So I am thinking of learning data science and (gradually) ML. Do I need to know advanced mathematics for this (like Trigonometry and Calculus)?
You need statistics, and trends and data and simulations need mathematical tools lile derivatives, integrals… which I think may be included in calculus but I am not sure
anyway, that is a field where you can’t do without maths
I respectfully suggest you learn a little bit about matrix algebra. It sounds a little daunting, but once you get the hang of it, you’ll be ahead of the game. There are quite a few tutorials. For example, https://stattrek.com/matrix-algebra/matrix.aspx
If I had my ‘fix the world’ magic wand and I aimed it at math education, I’d totally make matrix algebra/linear algebra taught much earlier for people who want to do technical stuff.
Is matrix algebra the same as Linear Algebra (I completed the Linear Algebra YouTube playlist by 3Blue1Brown)?
Do I need to know Integral calculus p, or differential calculus can be enough?
I don’t know enough of statistics techniques to answer
Matrix algebra is what most people mean when they say linear algebra. Linear algebra is actually much bigger than most intro courses teach.
Statistics theory uses a lot of integral calculus, but you can always wait to learn integration if you need it.

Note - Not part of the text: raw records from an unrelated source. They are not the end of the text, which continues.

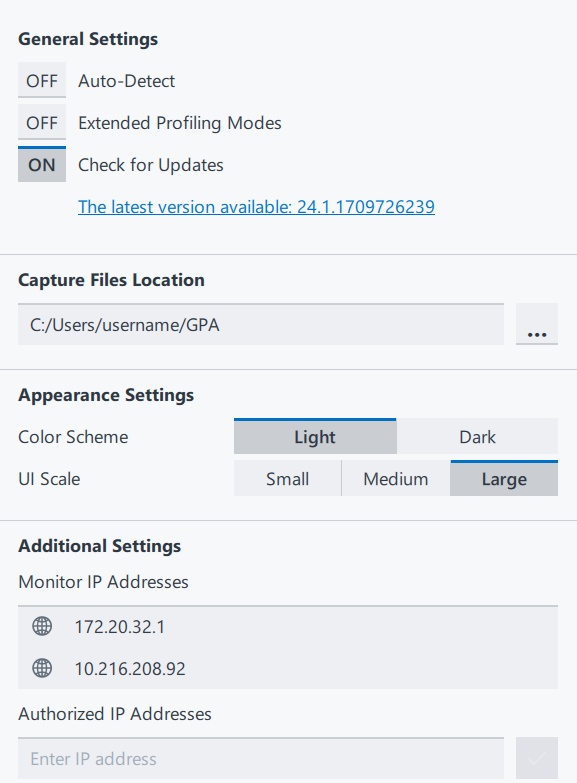The height and width of the screenshot is (783, 577).
Task: Toggle Extended Profiling Modes switch
Action: click(42, 122)
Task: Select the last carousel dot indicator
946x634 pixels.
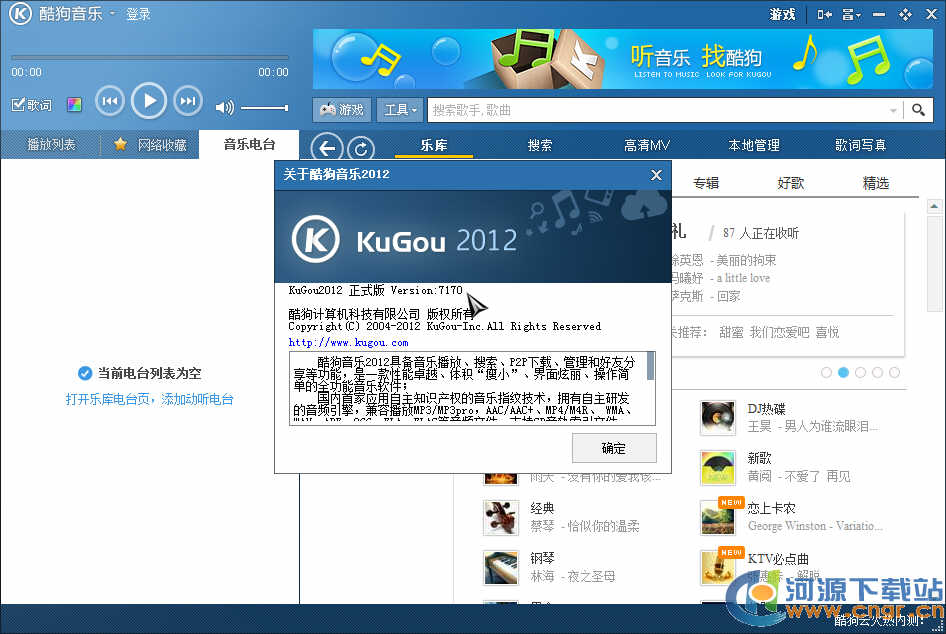Action: click(x=894, y=372)
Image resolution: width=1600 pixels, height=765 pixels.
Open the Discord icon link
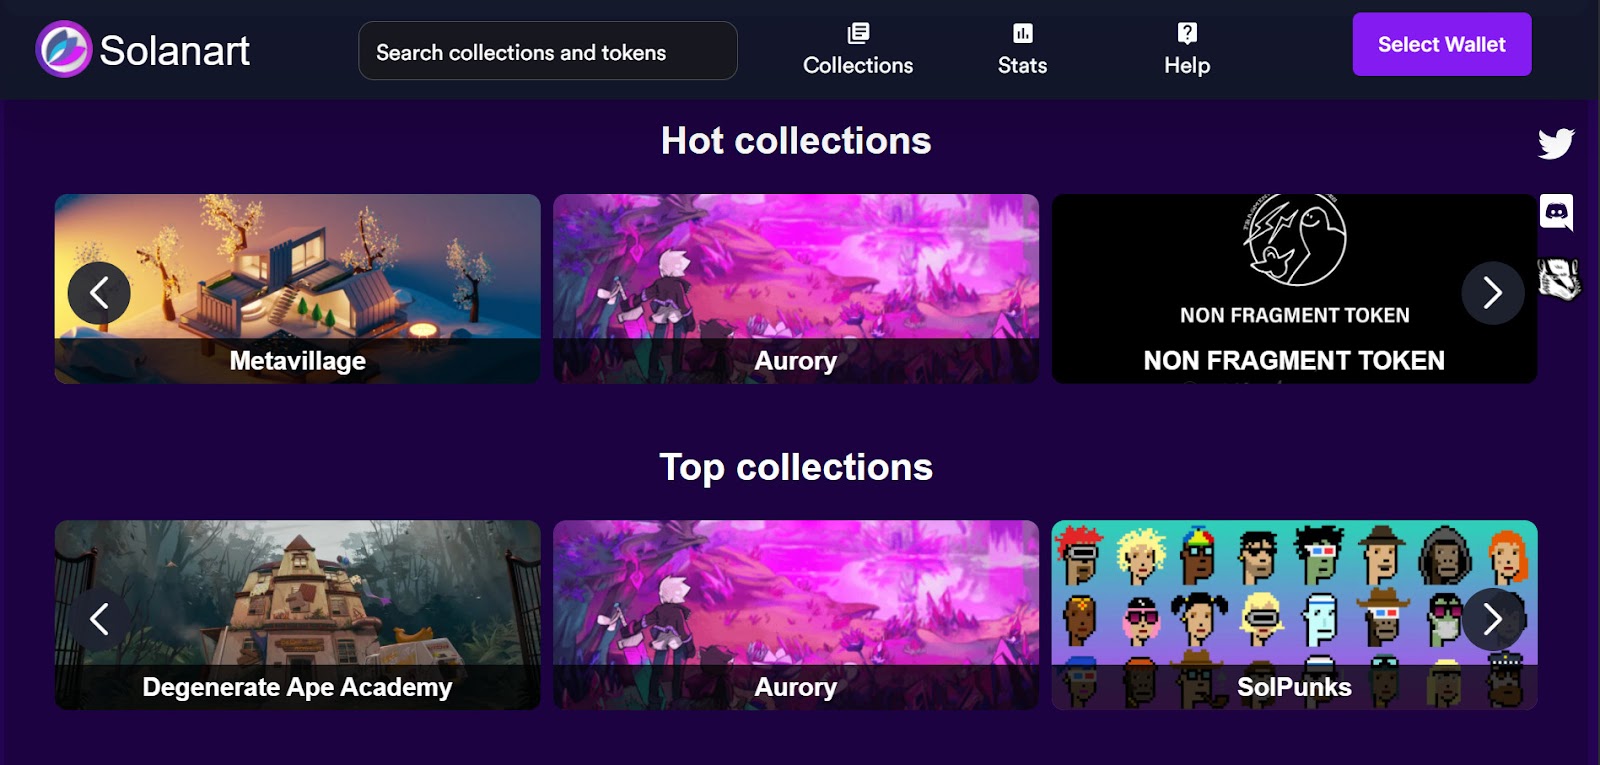point(1556,212)
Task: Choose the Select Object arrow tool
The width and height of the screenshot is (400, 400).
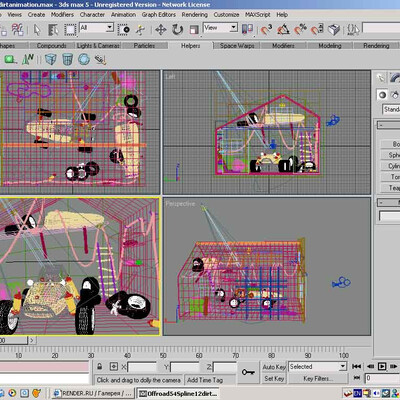Action: (x=37, y=30)
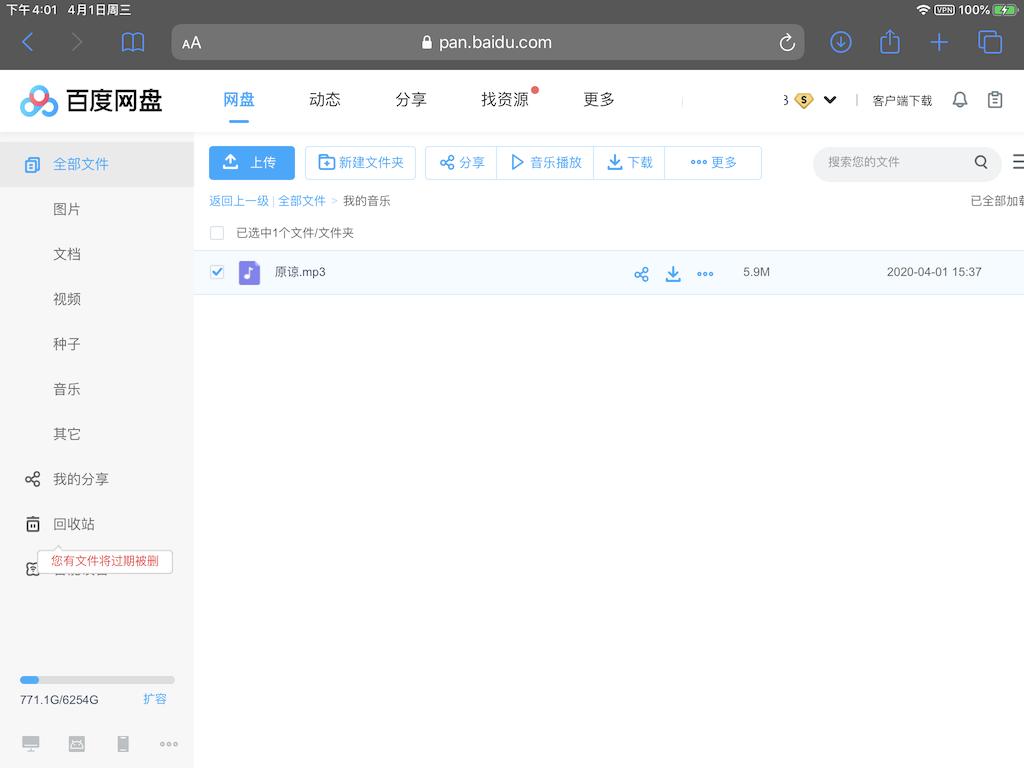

Yes, matrix algebra and linear algebra are the same thing, near as makes no difference.
Well, for the average programmer they are basically the same. But for code that relies on advanced mathematics, matrix algebra is a very small portion of linear algebra.
Edit: Sorry if that comes across as pedantic. My job is writing code that does linear algebra without matrices, so the difference between matrix algebra and linear algebra is a big deal for me.